But the Monks make freakin delicious beer; and if they use sugar than I say GOOD! 

Same as with anything though - a bit is okay, too much is not.


----------



## Est.91 (18/11/11)

Hi Mate,

I know that your question was about AG...But I found the Hefeweizen fresh wort that I used with orange peel and coriander seed additions + WLP300 liquid yeast was ridiculously close to the real thing. It's an AG beer with about 1 tenth of the effort. These are the guys I get mine from: http://www.brewerschoice.com.au/contact-us.html


----------



## seamad (18/11/11)

I think you mean a wit, a hefe has no spices/orange etc


----------



## HoppingMad (21/11/11)

The 'bite' you seek for the ultimate Weihenstephan Hefe sounds like you're looking for a better mouthfeel and caramel backbone to me.

Best acheived by doing a form of mashing called Decoction. Used by many traditional European breweries. 

Without it you have a thinner and more watery wheat - albeit a drinkable enough beer, but you won't have the 3rd dimension that decoction will give you like the bottled one you buy. The only homebrewed clones I've tried that come close to the real deal Weihanstephaner use a decoction. I'm talking all-grain though - with some extracts/kits you may get more body & melanoids if you're heading that way.

There is a short cut if you don't want to use a decoction. Basically you could or put in some Melanoiden Malt which will simulate the effect of a decoction mash. Just don't add too much or you will cock up your brew and also make the beer darker and sweet/cloying. You will find most weizen recipes only recommend 120 - 228g thereabouts of Melanoiden malt in a 5 gallon/19L batch, but have a surf around and devise your own combo.

You can also check out specs on grains like these at the Weyerman website where they list percentages you should use, or talk to your local homebrew store.

Another way to add some more body is to mash out at a higher temp at the end - many recipes and experienced Weizen buffs suggest this to get rid of the thin factor.

Hopper.


----------



## blakie21 (21/11/11)

Thanks for the awesome post Hopper. 

Glad you understood my terrible explanation but sounds exactly like what mine is lacking. 

Can the Melanoiden malt be added to an extract brew as a cheat method? Can it be steeped or does it need to be mashed?

Going to be venturing into AG territory soon but due to time constraints might be sticking to extract and kit for now. You have given me something to aim for and the means to get there! Cheers


----------



## Nick JD (21/11/11)

Adding some melanoidin (needs to be mashed) to an extract is going to be a big hassle.


----------



## blakie21 (21/11/11)

Looks like I will be going AG sooner than I thought . Thanks Nick


----------



## Nick JD (21/11/11)

Watch this:



_[don't mention the War]_

While staring at this:


----------



## HoppingMad (23/11/11)

OK gotcha - sorry - thought because the category said beginnerpartials/ag you may be more ag. 
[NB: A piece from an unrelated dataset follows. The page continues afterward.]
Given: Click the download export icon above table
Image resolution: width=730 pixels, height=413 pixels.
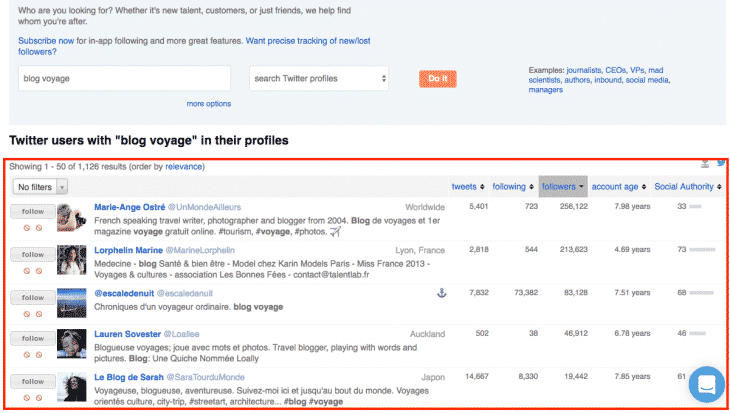Looking at the screenshot, I should click(704, 163).
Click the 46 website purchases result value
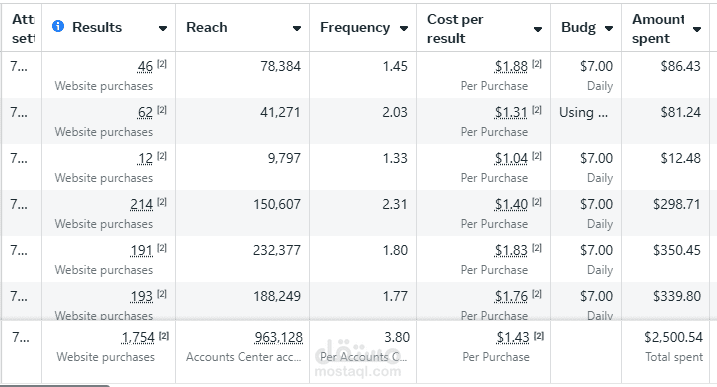The height and width of the screenshot is (387, 717). [x=145, y=66]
If memory serves me one of the beers that won VicBrew in 2006 or placed that year in the Wheat Category was an extract based Hefe. 

That guy must have done something right in terms of his ingredients. I'll check the book I have when I get home - it might suggest what you need to do to get a good hefe without having to plunge into full blown AG right away. 

A couple of hundred grams of Melanoiden should be something you could crush simply in a coffee grinder or using the teatowel & rolling pin trick to add to your other extract ingredients? It's a crude method but can be done. I wouldn't have thought doing a small crush, steeping a small amount and adding it the kit/extract would have been a big issue? 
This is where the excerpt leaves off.